◆ **TASK DIRECTIONS**: Reproduce, with no changes, the line that contains "Open the admin username dropdown" and all the lines that come after it in the records.

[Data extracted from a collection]

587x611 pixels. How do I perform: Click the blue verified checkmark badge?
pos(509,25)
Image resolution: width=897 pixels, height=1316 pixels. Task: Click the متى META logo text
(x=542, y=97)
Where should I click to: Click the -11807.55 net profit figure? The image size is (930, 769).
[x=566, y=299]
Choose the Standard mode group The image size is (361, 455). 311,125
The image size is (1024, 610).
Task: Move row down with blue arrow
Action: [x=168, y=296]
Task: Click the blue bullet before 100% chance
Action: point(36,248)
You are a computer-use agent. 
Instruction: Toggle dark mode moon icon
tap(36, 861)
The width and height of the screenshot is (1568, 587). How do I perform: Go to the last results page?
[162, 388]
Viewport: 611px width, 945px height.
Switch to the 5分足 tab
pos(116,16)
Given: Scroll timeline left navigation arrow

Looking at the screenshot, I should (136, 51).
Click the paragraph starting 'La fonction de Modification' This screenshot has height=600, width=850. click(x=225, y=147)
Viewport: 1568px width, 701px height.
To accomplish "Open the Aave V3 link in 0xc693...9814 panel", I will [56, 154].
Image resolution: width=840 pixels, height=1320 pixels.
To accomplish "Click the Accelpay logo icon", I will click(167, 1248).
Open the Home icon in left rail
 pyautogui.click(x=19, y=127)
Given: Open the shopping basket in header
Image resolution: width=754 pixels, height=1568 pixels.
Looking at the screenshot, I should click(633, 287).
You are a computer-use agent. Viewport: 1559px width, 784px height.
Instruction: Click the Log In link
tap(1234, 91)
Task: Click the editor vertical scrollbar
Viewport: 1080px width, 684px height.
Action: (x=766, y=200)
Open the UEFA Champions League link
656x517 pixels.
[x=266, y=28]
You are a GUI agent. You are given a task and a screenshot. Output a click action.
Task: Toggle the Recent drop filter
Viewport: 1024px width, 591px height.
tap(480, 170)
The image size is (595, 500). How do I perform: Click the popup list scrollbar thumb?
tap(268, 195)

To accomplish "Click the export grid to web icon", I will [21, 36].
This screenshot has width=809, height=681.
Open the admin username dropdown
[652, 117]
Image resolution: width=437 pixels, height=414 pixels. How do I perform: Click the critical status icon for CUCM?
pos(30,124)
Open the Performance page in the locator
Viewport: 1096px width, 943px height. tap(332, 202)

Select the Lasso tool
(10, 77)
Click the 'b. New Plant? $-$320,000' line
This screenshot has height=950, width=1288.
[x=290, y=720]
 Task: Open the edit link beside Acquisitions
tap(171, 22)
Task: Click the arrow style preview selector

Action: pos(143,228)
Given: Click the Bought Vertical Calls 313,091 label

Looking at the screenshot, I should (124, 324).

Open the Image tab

◆ **EXPECTED OUTPUT**:
Open the admin username dropdown
[652, 117]
Image resolution: width=437 pixels, height=414 pixels. How do I perform: Click the critical status icon for CUCM?
pos(30,124)
Open the Performance page in the locator
Viewport: 1096px width, 943px height. tap(332, 202)

Select the Lasso tool
(10, 77)
Click the 'b. New Plant? $-$320,000' line
This screenshot has height=950, width=1288.
[x=290, y=720]
 Task: Open the edit link beside Acquisitions
tap(171, 22)
Task: Click the arrow style preview selector

Action: pos(143,228)
Given: Click the Bought Vertical Calls 313,091 label

Looking at the screenshot, I should (124, 324).

Open the Image tab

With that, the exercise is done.